I am a teacher of the Deaf who works in early intervention, pre-k, as well as school age. Some of my colleagues and I have been discussing how to determine the amount of services a child receives. Is there any standardized way, or at least guidelines that have been developed for this?
For children birth to 36 months of age, Part C of IDEA assures that each child has access to services. A description of these services is identified in the Individual Family Service Plan (IFSP). The IFSP is a written plan. It documents the desired outcomes for the infant or toddler’s development and services to be provided to the child and the child’s family. The IFSP includes statements of the child’ s present level of development, the family’s resources, as well as their priorities and concerns, the major outcomes expected, a statement of necessary early intervention services, and the frequency of services.

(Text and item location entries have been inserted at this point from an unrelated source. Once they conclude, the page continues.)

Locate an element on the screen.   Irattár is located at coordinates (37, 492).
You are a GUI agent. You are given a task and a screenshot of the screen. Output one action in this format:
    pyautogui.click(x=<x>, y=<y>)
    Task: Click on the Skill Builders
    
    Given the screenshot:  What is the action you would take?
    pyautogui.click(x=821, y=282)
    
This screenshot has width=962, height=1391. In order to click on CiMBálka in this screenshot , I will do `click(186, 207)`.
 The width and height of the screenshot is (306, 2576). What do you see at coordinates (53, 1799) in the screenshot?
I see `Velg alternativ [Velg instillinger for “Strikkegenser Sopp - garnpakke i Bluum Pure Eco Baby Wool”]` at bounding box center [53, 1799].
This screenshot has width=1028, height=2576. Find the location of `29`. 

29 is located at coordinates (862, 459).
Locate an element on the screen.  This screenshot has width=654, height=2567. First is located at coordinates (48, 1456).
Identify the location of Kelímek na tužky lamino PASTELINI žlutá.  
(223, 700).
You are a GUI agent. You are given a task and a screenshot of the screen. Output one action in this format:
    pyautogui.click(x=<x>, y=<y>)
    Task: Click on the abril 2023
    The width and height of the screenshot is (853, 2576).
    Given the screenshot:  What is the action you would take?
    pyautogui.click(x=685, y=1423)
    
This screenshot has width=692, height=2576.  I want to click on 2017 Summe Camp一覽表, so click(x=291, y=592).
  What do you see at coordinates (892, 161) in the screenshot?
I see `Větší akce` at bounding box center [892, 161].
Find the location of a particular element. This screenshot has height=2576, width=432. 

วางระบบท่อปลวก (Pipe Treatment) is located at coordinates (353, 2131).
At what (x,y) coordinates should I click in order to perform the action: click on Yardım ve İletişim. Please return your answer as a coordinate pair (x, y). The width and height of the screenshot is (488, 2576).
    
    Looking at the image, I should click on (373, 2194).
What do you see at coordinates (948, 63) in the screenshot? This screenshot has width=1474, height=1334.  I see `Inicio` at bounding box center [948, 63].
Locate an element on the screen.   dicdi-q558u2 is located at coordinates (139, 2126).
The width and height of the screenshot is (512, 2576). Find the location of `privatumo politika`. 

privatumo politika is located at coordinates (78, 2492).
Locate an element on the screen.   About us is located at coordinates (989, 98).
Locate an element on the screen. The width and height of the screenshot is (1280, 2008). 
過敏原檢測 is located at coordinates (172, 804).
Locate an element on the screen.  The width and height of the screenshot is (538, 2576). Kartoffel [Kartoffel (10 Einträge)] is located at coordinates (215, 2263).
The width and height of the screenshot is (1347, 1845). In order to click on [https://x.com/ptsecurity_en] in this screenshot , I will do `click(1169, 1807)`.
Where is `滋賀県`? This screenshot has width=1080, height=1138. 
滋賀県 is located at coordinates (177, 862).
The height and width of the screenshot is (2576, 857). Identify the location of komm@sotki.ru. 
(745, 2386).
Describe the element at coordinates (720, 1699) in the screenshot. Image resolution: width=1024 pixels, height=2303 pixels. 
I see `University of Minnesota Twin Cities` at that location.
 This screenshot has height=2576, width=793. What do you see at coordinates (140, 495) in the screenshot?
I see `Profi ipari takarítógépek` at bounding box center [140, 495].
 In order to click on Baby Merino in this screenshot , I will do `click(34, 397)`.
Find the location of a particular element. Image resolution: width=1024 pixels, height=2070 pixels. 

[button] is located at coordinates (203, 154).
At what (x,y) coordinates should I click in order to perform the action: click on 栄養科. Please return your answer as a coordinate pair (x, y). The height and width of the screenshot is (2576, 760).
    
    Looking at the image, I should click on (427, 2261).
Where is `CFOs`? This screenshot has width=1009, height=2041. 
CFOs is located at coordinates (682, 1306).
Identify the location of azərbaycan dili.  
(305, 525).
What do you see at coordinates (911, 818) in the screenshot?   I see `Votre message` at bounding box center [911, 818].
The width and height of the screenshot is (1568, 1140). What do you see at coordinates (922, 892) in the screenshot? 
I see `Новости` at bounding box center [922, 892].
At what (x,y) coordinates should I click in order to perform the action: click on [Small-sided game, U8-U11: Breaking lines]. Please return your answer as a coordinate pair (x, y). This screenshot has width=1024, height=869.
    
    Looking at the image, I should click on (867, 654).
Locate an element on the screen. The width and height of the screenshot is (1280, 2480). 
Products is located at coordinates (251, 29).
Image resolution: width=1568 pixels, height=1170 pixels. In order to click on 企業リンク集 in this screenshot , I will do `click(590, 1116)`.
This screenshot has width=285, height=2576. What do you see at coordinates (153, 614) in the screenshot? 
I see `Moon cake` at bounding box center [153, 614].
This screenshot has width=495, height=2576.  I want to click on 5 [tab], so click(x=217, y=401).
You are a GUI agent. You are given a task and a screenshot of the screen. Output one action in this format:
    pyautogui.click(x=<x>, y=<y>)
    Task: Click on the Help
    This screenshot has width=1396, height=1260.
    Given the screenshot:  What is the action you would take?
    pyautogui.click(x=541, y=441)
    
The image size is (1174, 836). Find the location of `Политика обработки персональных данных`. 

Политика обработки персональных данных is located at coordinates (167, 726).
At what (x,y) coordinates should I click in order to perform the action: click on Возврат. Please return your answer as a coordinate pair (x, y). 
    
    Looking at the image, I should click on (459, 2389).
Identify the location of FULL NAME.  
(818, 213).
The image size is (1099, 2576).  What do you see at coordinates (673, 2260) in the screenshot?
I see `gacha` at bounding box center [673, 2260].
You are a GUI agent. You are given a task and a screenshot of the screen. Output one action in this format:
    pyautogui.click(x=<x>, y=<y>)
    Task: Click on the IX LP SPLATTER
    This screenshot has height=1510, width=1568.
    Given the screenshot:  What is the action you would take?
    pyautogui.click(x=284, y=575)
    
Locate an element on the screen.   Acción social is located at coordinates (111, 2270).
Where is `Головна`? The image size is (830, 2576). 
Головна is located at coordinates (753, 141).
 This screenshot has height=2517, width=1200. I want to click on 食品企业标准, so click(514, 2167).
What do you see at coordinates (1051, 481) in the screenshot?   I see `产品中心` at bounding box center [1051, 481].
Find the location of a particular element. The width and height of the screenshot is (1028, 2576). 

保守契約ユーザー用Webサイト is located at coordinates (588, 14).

When the IFSP is individualized, as it should be, the frequency of services may change. Sometimes the frequency of visits decreases (because the child is doing so well) and sometimes it increases. Frequency of services may increase when there is a significant change (e.g., diagnosis of a second disability, receiving a cochlear implant, progressive hearing loss, etc). The way the law is written, the frequency of services should be prescriptive. Unfortunately, it has been difficult to move away from the time-honored perspective of ongoing weekly visits.
Further reading: Stredler-Brown, A. (2009). Intervention, education, and therapy for children who are deaf or hard of hearing (pp. 934-954). In J. Katz, L. Medwetsky, R. Burkard, & L. Hood (Eds.), Handbook of Clinical Audiology. Baltimore, MD: Lippincott, Williams & Wilkins.